Like me, the musicians in the band also have 'other lives' outside music.  Clyde is an emeritus professor of Economic History, Gregg is a world-renowned surrealist painter, and Carol works in various visual media from photography, to collage and painting.  I think somehow this makes the music better and makes our collaboration with Krista work more smoothly somehow.  I can't yet say for sure how or why this is.  Maybe after a few more gigs I'll be able to understand better the nature of what we are doing.  So far it just works on some kind of subconscious level.  Fuji Mooney, a student from my FPA 140 class at SFU said that the music and video had a kind of "dream logic".  The music and visual elements feed each other in a very natural way somehow without obvious surface connections.  Now that we have played a few gigs together, I am starting to recognize elements of Krista's visual improvising 'vocabulary' and I think she must also recognize elements of our collective musical vocabulary.  We haven't talked about this much, if at all.  I always think it is a good sign when collaborative art can be made without a lot of talk.

Projects like this make me feel very happy and fortunate to live in Vancouver, which is absolutely loaded with very creative and talented people who are willing to try new things.

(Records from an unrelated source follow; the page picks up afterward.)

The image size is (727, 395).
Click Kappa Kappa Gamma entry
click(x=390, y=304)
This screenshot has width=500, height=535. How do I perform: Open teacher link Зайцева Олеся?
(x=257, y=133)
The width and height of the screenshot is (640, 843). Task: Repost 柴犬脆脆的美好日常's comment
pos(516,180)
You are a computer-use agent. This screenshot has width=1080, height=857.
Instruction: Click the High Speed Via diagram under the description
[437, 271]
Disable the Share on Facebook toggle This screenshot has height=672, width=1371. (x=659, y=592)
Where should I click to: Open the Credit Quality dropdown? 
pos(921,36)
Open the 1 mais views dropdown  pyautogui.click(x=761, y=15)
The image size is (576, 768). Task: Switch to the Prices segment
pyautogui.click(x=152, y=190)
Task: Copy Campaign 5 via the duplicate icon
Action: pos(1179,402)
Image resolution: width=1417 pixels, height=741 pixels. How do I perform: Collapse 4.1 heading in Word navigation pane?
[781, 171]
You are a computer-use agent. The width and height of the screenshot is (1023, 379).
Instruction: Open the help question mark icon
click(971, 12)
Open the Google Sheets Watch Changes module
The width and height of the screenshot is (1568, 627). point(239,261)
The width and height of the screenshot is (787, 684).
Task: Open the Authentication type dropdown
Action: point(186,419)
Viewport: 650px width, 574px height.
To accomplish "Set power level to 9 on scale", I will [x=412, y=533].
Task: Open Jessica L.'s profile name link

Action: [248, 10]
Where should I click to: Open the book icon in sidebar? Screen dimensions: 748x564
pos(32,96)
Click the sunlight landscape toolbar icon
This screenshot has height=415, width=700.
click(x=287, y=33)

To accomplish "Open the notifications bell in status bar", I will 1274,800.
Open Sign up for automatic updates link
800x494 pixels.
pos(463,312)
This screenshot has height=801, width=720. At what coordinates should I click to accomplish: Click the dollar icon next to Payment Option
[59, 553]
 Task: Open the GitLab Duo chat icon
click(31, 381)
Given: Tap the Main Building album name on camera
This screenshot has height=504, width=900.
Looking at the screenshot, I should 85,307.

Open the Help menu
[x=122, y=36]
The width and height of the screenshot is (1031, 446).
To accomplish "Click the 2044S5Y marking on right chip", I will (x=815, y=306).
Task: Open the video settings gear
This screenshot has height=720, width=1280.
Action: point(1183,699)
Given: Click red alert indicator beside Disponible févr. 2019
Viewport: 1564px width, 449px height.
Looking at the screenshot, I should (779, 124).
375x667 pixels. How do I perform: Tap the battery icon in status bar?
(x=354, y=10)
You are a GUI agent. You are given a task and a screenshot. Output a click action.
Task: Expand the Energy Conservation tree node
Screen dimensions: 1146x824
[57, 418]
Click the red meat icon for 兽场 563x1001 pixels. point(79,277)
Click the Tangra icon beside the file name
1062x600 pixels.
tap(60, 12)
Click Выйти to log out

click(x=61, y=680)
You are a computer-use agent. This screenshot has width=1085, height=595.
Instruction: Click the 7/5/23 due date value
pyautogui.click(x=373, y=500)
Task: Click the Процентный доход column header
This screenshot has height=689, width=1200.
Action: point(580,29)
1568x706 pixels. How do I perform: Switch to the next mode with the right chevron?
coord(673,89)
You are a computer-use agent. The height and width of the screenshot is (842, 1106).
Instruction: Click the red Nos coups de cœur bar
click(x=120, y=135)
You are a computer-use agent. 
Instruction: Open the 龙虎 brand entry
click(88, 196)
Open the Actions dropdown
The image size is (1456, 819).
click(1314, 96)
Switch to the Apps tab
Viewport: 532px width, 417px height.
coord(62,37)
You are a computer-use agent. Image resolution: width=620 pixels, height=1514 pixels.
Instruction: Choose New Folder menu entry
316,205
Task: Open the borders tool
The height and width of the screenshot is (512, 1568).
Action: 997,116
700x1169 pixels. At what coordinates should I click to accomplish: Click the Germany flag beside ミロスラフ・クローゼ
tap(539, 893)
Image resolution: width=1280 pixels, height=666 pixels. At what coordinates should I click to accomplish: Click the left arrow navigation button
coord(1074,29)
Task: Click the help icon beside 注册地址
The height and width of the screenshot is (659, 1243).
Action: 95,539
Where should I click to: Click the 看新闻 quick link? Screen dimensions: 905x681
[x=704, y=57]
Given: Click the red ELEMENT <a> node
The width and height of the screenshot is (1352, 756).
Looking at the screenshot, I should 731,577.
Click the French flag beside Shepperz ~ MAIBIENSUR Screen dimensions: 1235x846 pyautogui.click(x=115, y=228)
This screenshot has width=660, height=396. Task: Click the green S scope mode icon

There should be a video up soon with an example of our collaboration.

Saturday, December 4, 2010

Let's Start at the Very Beginning

Everyone seems to be writing a blog.  Why not me?  I suppose there is a small chance that I might think of something interesting, witty, or even worthwhile to say, something that someone would want to read.  A lot of people say that I am a sort of 'renaissance man'.   I do have a very full and rich life as a guitarist, composer, bandleader, university teacher, concert promoter, luthier, writer, husband and father.  My students, colleagues, and other smart people who don't try to confuse themselves with such varied pursuits have often said that I should keep a diary of some of the things I do and see and think. maybe this will be it? 

The great composer, John Cage, is reported to have said,  "I have nothing to say and I am saying it."  I have never really been able to identify with that idea.  It is a sort of Zen fib really isn't it?  In some ways I feel it is quite an egotistical thing to imagine that anyone else would be interested in reading anything I throw out into cyberspace, but then I remember that has never stopped me before in other situations.  This kind of 'ego projection' is essential to being a musician or a writer and I've been both for quite a while now.  It really boils down to having the confidence that people will want to hear what you have to say.   Perhaps this blogging activity will be another avenue of performance for me.